Feb. 21, 2025, 5:02 a.m. ET

Where U.S.A.I.D. spending went in 2023

Source: ForeignAssistance.gov

Note: Data is for fiscal year 2023. Aid that was paid to global programs or programs that support multiple countries is not shown.

By Jeremy Konyndyk

Mr. Konyndyk is the president of Refugees International and a former U.S.A.I.D. official in the Obama and Biden administrations.

When President John F. Kennedy asked Congress to establish the U.S. Agency for International Development in 1961, he rooted its mission in America’s strategic interests and its “moral obligations as a wise leader and good neighbor,” recognizing that poverty and instability threaten America’s prosperity and security. That convergence of interests and values, upheld across Republican and Democratic administrations, is now at risk.

U.S.A.I.D. is not a perfect agency. No government institution is. But from the Green Revolution to humanitarian relief to the fight against H.I.V., it has built a more stable world while advancing U.S. interests.

▶ [Goals]
1. From the essay on U.S.A.I.D., reproduce the passage starting at "By Jeremy Konyndyk" and ending at "now at risk.".
2. Answer these questions using the essay on U.S.A.I.D.:
(a) What source is cited for the spending data?
(b) Of which organization is the writer the president?
(c) In what year did President John F. Kennedy ask Congress to establish the agency?

▶ [Recorded information]

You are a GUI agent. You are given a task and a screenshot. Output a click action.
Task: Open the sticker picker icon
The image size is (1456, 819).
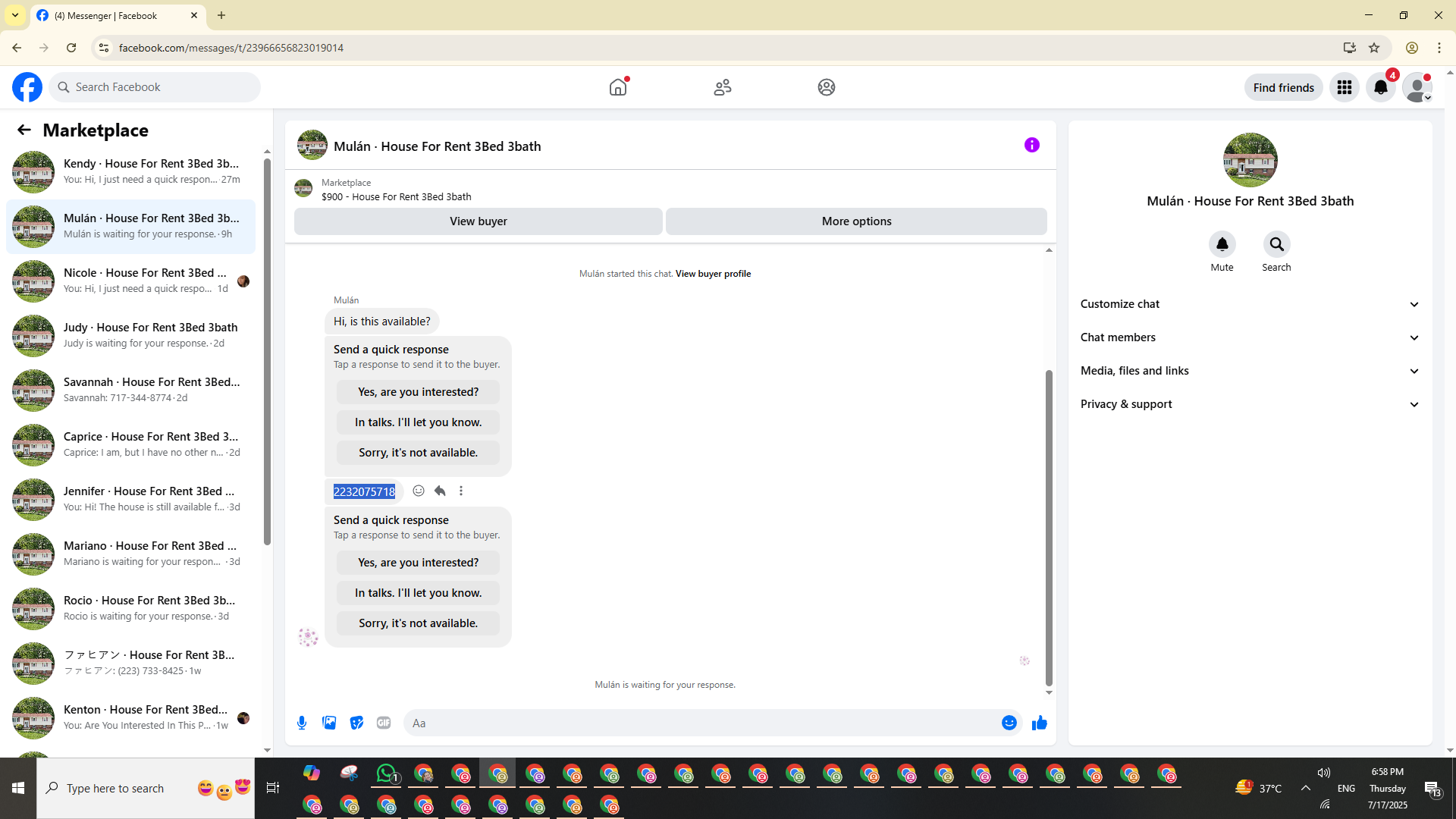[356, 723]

▶ [Outputs in order]
1.
By Jeremy Konyndyk

Mr. Konyndyk is the president of Refugees International and a former U.S.A.I.D. official in the Obama and Biden administrations.

When President John F. Kennedy asked Congress to establish the U.S. Agency for International Development in 1961, he rooted its mission in America’s strategic interests and its “moral obligations as a wise leader and good neighbor,” recognizing that poverty and instability threaten America’s prosperity and security. That convergence of interests and values, upheld across Republican and Democratic administrations, is now at risk.

2.
(a) ForeignAssistance.gov
(b) Refugees International
(c) 1961